O ouro encerrou a sessão desta sexta-feira em alta, impulsionado por sinais de alívio no cenário geopolítico e por um dólar mais fraco. Na Comex, o contrato de junho avançou 1,5%, para US$ 4.879,6 por onça-troy, acumulando ganho semanal de 1,9%. A prata para maio subiu 4%, a US$ 81.842, e teve alta de 7% na semana.
O movimento foi alimentado por notícias diplomáticas: o Irã anunciou que o Estreito de Ormuz está aberto e permanecerá assim enquanto durar a trégua entre Israel e Líbano — prevista para 10 dias — e a imprensa internacional noticiou expectativa de encontros entre EUA e iranianos para buscar um acordo mais amplo. Publicações oficiais também refletiram a nova postura no front.
Para analistas, a perspectiva de redução das hostilidades alivia o temor de que bancos centrais precisem responder a choques inflacionários com políticas monetárias mais rígidas, o que eleva o custo de oportunidade de manter ativos sem rendimento. O Commerzbank destacou esse ponto, e a curva de juros passou a embutir maior probabilidade de cortes do Fed em 2026, com a ferramenta do CME apontando dezembro como data mais provável segundo investidores.

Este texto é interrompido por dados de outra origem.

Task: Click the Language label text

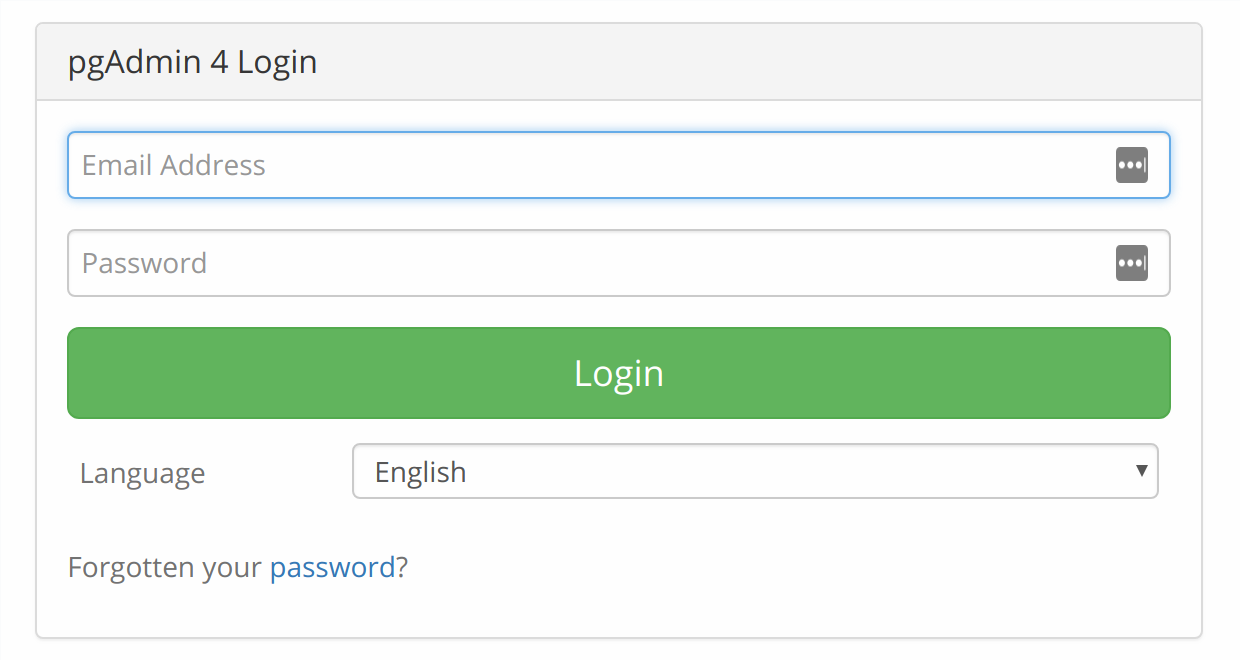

O recuo do índice DXY, que chegou a 98,023 por volta das 14h30 (de Brasília), tornou o ouro mais barato para detentores de outras moedas, estimulando demanda. Ainda assim, a sustentação do movimento dependerá da confirmação da trégua e dos sinais concretos da política monetária americana — fatores que podem reverter ganhos se o cenário geopolítico ou as expectativas de juros mudarem.